Monday, July 26, 2004

July 24th Saturday


Ravenna was capital of the Roman Empire for a short time during its demise in the 5th or 6th centuries. Our principal reason for going there was to see the mosaics, and to get a sense of byzantine art and architecture.

The mosaics in the large church there are very impressive for their colors and the beauty of their abstract designs. I didn't respond very much to the figures in mosaics, but the whole made a strong impression. The architecture of the church was very interesting. It is an octagonal plan, with two floors of galleries surrounding a central space equivalent to the nave of a Roman Catholic church.

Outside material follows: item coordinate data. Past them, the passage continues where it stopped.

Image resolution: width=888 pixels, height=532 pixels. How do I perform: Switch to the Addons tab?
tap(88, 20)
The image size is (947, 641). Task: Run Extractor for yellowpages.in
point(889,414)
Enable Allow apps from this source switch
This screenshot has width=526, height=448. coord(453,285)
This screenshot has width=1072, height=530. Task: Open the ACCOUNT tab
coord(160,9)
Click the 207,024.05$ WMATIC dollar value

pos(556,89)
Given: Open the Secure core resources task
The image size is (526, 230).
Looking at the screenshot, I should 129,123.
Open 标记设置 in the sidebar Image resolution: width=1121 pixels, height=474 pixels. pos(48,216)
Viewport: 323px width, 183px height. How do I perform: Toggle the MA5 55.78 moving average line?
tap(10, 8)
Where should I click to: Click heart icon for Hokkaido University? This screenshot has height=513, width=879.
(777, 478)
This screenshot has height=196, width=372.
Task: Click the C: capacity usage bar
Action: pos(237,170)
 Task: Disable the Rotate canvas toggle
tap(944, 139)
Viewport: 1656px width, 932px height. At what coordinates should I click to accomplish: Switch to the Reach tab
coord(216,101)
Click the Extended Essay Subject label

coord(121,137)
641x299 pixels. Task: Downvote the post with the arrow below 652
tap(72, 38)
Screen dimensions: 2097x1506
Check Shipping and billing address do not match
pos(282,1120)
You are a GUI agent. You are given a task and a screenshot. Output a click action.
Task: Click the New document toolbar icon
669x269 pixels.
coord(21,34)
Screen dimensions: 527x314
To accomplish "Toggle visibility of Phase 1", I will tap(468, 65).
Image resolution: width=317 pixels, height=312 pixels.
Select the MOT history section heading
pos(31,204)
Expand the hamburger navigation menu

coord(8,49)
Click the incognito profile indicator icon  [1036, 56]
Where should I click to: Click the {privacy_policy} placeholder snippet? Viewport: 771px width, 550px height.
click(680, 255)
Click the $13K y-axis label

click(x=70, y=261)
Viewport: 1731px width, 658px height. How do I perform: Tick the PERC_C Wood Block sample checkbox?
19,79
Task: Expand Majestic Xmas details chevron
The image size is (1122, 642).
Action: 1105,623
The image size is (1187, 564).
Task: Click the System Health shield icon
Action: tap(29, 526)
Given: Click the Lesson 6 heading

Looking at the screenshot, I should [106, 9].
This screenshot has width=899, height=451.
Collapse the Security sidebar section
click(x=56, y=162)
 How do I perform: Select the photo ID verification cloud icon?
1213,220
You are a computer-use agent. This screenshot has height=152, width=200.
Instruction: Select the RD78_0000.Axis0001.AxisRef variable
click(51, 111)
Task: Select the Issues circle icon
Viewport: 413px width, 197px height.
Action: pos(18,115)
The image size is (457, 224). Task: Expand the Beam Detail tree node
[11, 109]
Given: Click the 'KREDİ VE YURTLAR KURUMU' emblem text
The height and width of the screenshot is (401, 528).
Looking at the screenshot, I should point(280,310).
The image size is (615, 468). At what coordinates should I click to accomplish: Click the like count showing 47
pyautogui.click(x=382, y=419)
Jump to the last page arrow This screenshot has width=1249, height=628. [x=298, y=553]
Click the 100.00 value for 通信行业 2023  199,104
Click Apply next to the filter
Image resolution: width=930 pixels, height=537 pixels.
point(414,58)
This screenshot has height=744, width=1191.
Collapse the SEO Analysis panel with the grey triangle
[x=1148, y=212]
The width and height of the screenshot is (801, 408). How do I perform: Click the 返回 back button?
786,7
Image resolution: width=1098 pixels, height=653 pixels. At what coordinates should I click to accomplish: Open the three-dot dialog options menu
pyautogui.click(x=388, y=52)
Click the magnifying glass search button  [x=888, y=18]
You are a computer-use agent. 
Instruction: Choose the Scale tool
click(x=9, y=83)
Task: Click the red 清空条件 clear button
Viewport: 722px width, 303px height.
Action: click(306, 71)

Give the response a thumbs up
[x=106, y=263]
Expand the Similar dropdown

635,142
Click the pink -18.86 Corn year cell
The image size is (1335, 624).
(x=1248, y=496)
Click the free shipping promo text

The space was more circular and vertical, with a high dome, and lots of thick arches. The dome had been redecorated with a kind of florid trompe l'oeil fresco-scheme in the 18th century, which weakened the impact of the space considerably in my opinion. This church was the model for the Aghia Sofia (spelling?) that was built in Constantinople and which was, in turn, I think, the model for the cathedral of St. Mark's in Venice. Certain irregularities in this church--for instance, the columns in the opening from the ambulatories onto the main sanctuary featured highly uneven stonecutting of their capitals--made it seem more provincial than I expected from a place which was apparently a center of some political and economic importance at the time of the church's construction.